Reading passage:
Count 2 – Aggravated film person in private act without consent – s 91K(3) (TB)

  1. An analysis of the first video tape recorded by the applicant between January and December 2009 depicts TB showering and changing in the main bathroom of the residence at “High Range”. The tape was approximately 24 minutes in length. It records the breasts and genital areas of TB, who had turned 14 in February 2009.

  2. Further analysis of the second video tape shows a number of other recordings of TB showering and changing in the main bathroom of the residence, again depicting the breasts and genital areas of TB.

  3. The applicant carried out similar acts of offending on three other occasions between January and December 2009 in which he filmed TB in a private act without consent. Those three other occasions are taken into account on a Form 1 which is attached to Count 2.

Count 1 – Aggravated film person in private act without consent – s 91K(3) (JLC)

  1. The applicant recorded approximately 14 minutes of tape between January and December 2009 at his “High Range” residence, which depicts JLC showering and changing in the main bathroom of the residence. This recording captures the breasts and genital areas of JLC. JLC turned 14 in November 2008.

Counts 3 and 4 – s 91G(2) (MW)

  1. An analysis of the hard drive revealed recordings made by the applicant between August 2011 and September 2013 at Evans Street, Mittagong of MW changing and showering in the main bathroom of the residence. This recording was taken on a hand-held device from the outside of the residence through a clear window into the bathroom. The hand recording follows MW from the vanity where she is getting undressed to the shower where she is naked. The recording captures the breasts and genital areas of MW.

  2. An analysis of the hard drive shows a further recording made by the applicant between August 2011 and September 2013 at Evans Street, Mittagong which depicts MW showering in the main bathroom of the residence. This recording captures the breasts and genital areas of MW. MW turned 14 in January 2012.

Counts 5, 6 and 8

– Aggravated filming a person’s private parts – s 91L(3) (BT, CW) – Aggravated filming a person engaged in a private act – s 91K(3) (TF)

  1. An analysis of the first video tape shows approximately an hour and a half of tape recorded by the applicant between August 2014 and December 2015 at his “Lynwood” residence. The tape depicts BT showering and changing, CW showering and changing and TF talking to CW while she is showering and changing inside the ensuite of BT’s bedroom. This recording captures the breasts and genital areas of BT and CW.

  2. Further analysis of the first video tape shows a number of recordings depicting BT showering and changing on her own which captures the breasts and genital areas of BT.

  3. The applicant carried out similar acts of offending on five other occasions from August 2014 to December 2015 by filming BT’s private parts without her consent. Those five other occasions are taken into account on a Form 1 attached to Count 5.

Counts 9 and 10 – Aggravated filming a person engaged in a private act – s 91K(3) (BT)

Use of a child under 14 for production of child abuse material – 91G(1) (AT)

  1. An analysis of the first video tape shows approximately 18 minutes of tape recorded by the applicant between August 2014 and December 2015 at his “Lynwood” residence depicting BT toileting and AT showering and changing in the ensuite of BT’s bedroom. This recording captures the breasts and genital areas of AT. AT was aged 12 to 13 years from August 2014 to December 2015.

  2. Further analysis of the second video tape shows a number of other recordings of BT toileting in the ensuite of her bedroom.

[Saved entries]

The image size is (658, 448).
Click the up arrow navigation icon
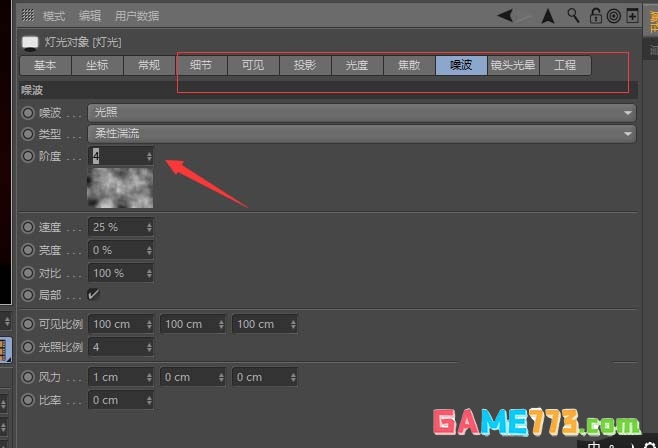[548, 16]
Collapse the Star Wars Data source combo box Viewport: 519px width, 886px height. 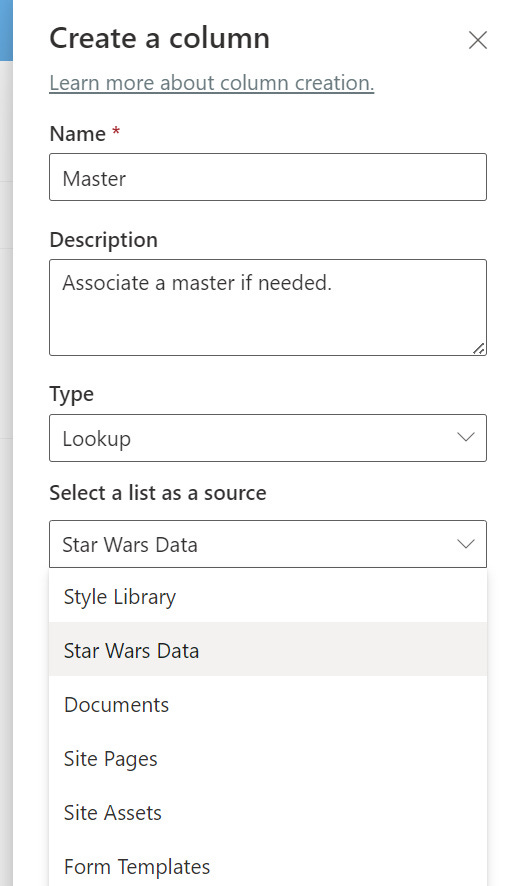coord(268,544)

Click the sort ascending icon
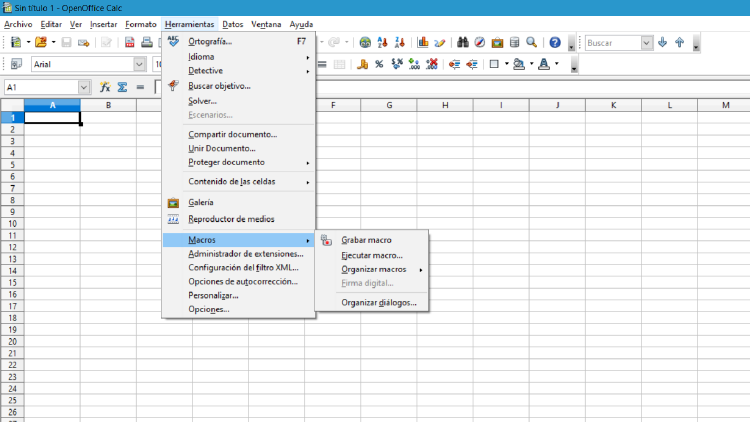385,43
==
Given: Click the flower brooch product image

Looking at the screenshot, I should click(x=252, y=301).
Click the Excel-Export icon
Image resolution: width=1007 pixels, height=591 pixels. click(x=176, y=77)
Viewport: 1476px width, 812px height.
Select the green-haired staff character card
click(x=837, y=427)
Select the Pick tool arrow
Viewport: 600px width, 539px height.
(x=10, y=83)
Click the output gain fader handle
==
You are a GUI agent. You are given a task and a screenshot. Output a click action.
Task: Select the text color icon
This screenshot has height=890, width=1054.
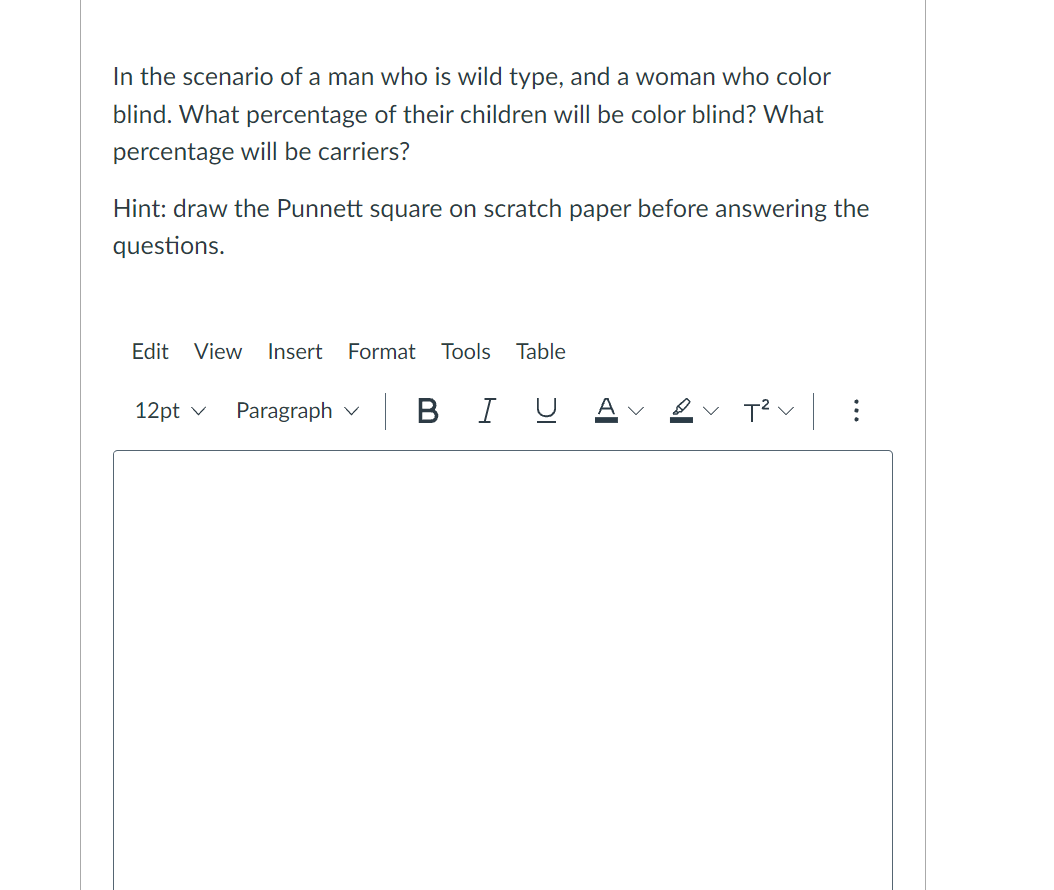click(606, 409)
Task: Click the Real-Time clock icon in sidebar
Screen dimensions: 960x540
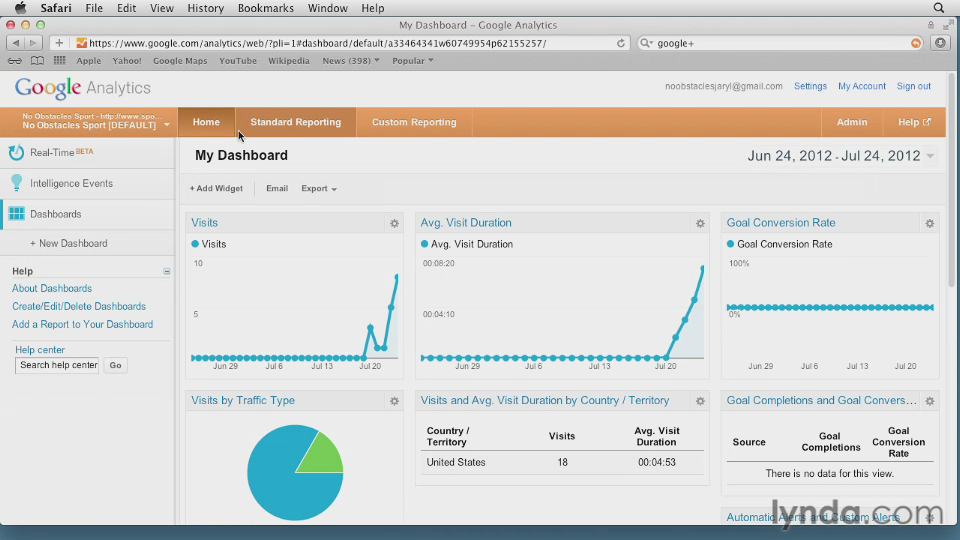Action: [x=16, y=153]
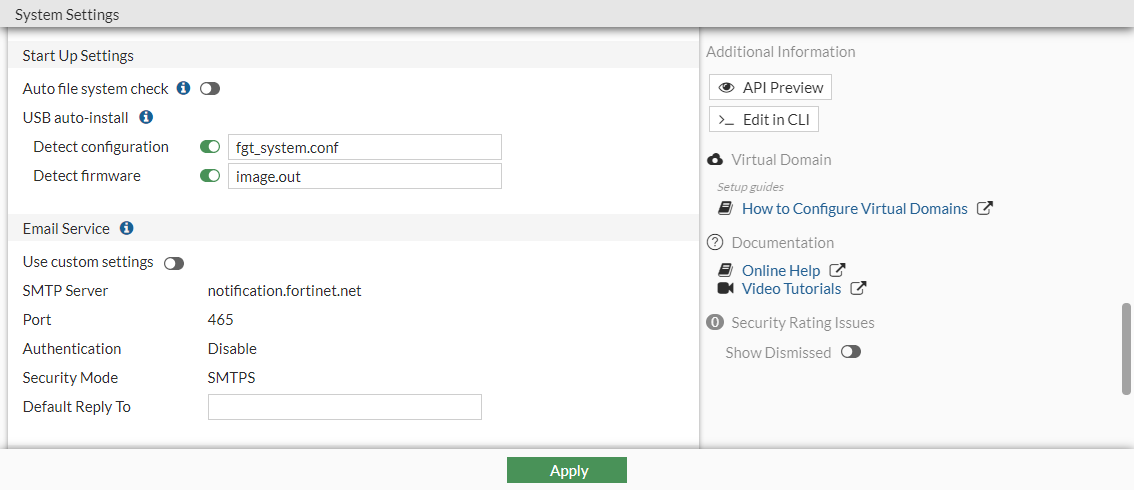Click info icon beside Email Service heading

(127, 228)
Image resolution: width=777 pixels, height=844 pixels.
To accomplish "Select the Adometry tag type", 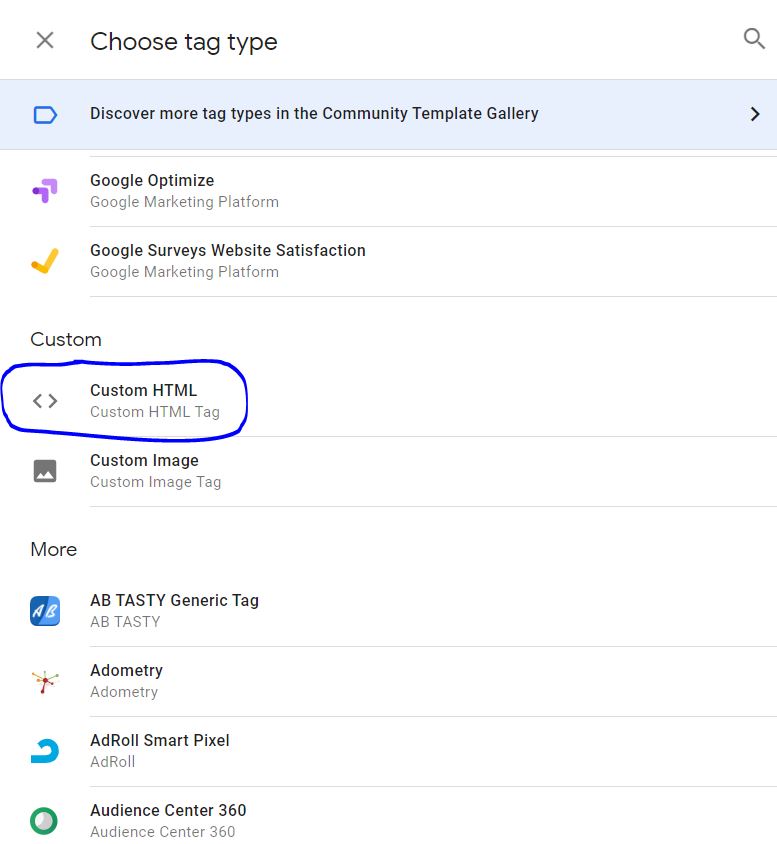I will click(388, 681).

About this task:
Continue the court's summary of the filming counts, starting after its last numbered paragraph. These records were taken from a separate source.

Response:
  3. The applicant carried out similar acts of offending on two other occasions from August 2014 to December 2015 by filming BT engaged in a private act. Those two other occasions are taken into account on a Form 1 attached to Count 5.

  4. Further analysis of the second and third video tapes shows a number of other recordings of AT showering and changing in the main bathroom, capturing her breasts and genital area. The applicant carried out similar acts of offending on three other occasions from August 2014 to December 2015 in which he used AT, a child under 14 years, for pornographic purposes. Those three other occasions are taken into account on a Form 1 attached to Count 10.

Count 7 – Aggravated filming a person’s private parts – s 91L(3) (TRT)

  1. An analysis of the second video tape shows a recording, approximately 43 minutes in length, made by the applicant between August 2014 and December 2015 at his “Lynwood” residence depicting AT, BT and TRT showering and changing one after the other in the main bathroom. This recording captures the breasts and genital areas of TRT.

  2. A similar recording, of about six minutes in length depicting TRT, also appears on the third video tape. That one further occasion is taken into account on a Form 1 attached to Count 7.

Proceedings on sentence

  1. On sentence the Crown tendered a sentence summary annexing the Committal Notice with attached Court Attendance Notices, the Agreed Facts, Form 1 Schedules, the applicant’s criminal and custodial records together with the Victim Impact Statements of BT and TRT. The Victim Impact Statements were tendered as Exhibit A.

  2. The applicant did not give evidence. His case was presented through:

  • A pre-sentence report prepared by Louisa Hardgrove, dated 18 May 2017, tendered as Exhibit B.

  • A psychiatric report of Dr Olaf Nielssen, dated 17 May 2017.

  • A psychiatric report of Dr Errol Jacobson, dated 26 February 2017.

  • A psychologist’s report, of Campbell MacBean, dated 16 May 2017 (collectively tendered as Exhibit 1).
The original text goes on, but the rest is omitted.